## [What the task asks]
Switch "screenshot" to "screen capture" throughout the entries from the line with "Click the header" up to and including the line with "coord(23,200)". Return only those lines, with nothing else altered.

## [Records shown]

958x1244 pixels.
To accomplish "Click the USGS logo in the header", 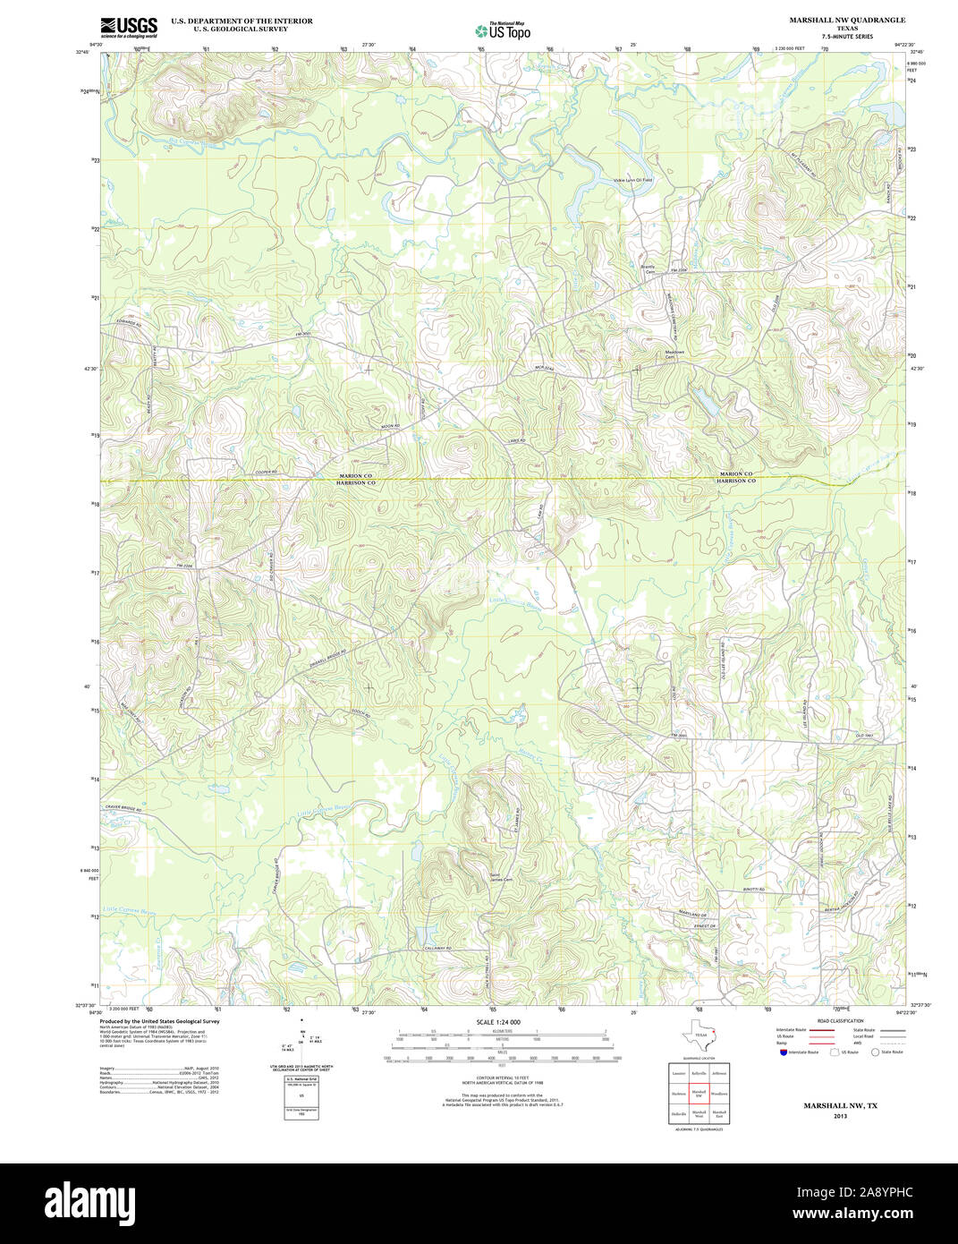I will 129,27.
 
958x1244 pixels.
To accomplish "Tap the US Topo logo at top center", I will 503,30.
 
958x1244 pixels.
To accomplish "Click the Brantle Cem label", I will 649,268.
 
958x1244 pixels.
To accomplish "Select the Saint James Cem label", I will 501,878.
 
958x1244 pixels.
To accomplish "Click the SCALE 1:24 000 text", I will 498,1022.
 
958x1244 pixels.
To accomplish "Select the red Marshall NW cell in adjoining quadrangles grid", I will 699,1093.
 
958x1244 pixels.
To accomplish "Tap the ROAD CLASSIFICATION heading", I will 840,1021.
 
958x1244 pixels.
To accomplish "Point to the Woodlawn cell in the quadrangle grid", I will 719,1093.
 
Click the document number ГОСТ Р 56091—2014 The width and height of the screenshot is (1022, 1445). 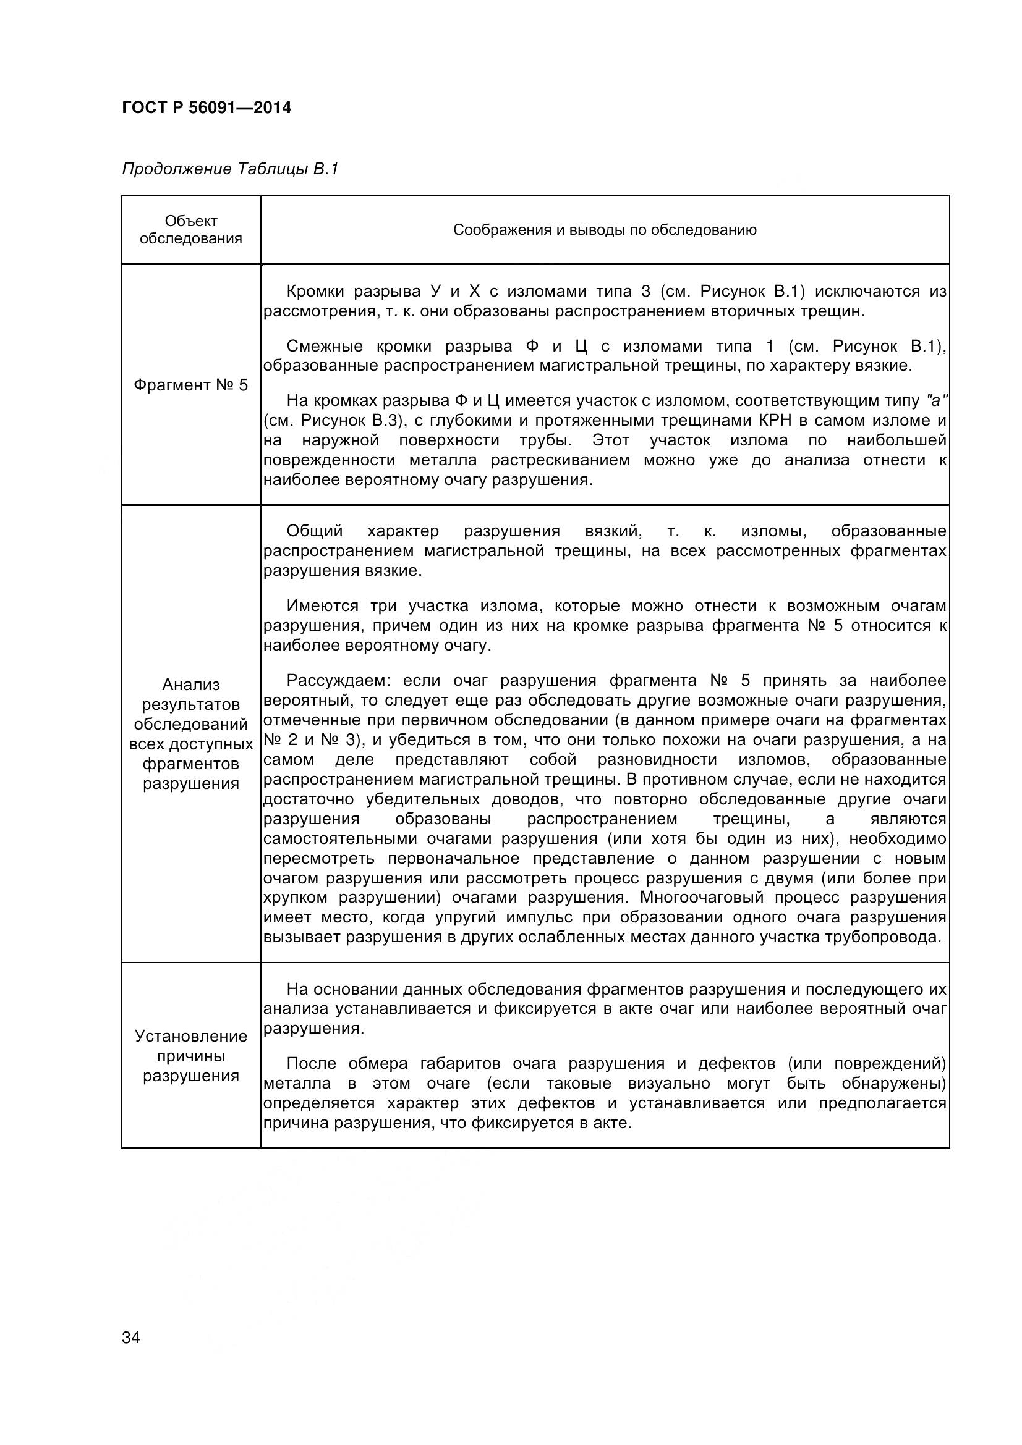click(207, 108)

---

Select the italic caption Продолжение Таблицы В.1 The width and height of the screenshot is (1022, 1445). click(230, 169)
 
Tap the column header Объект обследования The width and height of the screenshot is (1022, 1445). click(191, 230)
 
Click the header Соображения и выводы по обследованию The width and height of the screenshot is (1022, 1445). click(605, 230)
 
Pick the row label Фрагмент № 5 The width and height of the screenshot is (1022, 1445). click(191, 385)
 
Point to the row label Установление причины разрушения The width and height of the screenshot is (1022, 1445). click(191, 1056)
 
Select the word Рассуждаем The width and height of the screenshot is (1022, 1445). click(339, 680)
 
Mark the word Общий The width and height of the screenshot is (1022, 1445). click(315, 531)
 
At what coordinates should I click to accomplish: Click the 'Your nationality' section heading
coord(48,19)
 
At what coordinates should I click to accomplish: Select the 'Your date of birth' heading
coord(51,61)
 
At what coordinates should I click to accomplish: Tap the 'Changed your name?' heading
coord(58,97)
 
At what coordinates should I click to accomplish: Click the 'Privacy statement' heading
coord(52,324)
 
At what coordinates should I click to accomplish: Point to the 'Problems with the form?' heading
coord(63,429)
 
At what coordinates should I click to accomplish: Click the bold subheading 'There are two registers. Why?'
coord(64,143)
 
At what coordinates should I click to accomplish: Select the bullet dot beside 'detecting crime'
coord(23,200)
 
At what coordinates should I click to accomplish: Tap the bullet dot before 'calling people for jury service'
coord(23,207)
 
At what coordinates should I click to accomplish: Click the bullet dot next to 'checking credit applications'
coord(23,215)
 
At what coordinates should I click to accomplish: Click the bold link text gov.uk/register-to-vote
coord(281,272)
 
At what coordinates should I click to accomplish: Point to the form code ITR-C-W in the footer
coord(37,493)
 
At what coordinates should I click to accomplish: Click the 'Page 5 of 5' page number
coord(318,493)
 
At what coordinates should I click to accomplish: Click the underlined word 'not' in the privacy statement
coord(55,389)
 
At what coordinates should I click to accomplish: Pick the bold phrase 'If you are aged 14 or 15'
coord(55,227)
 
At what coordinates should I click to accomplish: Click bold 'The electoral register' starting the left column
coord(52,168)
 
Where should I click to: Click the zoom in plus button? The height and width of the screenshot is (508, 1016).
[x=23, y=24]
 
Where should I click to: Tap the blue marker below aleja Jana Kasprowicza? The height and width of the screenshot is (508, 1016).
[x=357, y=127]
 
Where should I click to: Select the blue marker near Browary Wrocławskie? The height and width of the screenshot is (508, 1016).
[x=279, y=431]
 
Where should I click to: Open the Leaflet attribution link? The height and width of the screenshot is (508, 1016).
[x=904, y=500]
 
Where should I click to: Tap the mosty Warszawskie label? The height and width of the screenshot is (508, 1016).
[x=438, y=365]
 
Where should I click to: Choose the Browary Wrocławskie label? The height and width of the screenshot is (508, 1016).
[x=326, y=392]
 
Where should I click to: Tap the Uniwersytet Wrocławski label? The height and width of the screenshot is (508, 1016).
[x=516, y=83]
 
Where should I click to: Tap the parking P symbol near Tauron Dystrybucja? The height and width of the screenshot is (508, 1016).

## [Exercise response]
Click the header Соображения и выводы по обследованию The width and height of the screen capture is (1022, 1445). click(605, 230)
 
Pick the row label Фрагмент № 5 The width and height of the screen capture is (1022, 1445). click(191, 385)
 
Point to the row label Установление причины разрушения The width and height of the screen capture is (1022, 1445). click(191, 1056)
 
Select the word Рассуждаем The width and height of the screen capture is (1022, 1445). click(339, 680)
 
Mark the word Общий The width and height of the screen capture is (1022, 1445). click(315, 531)
 
At what coordinates should I click to accomplish: Click the 'Your nationality' section heading
coord(48,19)
 
At what coordinates should I click to accomplish: Select the 'Your date of birth' heading
coord(51,61)
 
At what coordinates should I click to accomplish: Tap the 'Changed your name?' heading
coord(58,97)
 
At what coordinates should I click to accomplish: Click the 'Privacy statement' heading
coord(52,324)
 
At what coordinates should I click to accomplish: Point to the 'Problems with the form?' heading
coord(63,429)
 
At what coordinates should I click to accomplish: Click the bold subheading 'There are two registers. Why?'
coord(64,143)
 
At what coordinates should I click to accomplish: Select the bullet dot beside 'detecting crime'
coord(23,200)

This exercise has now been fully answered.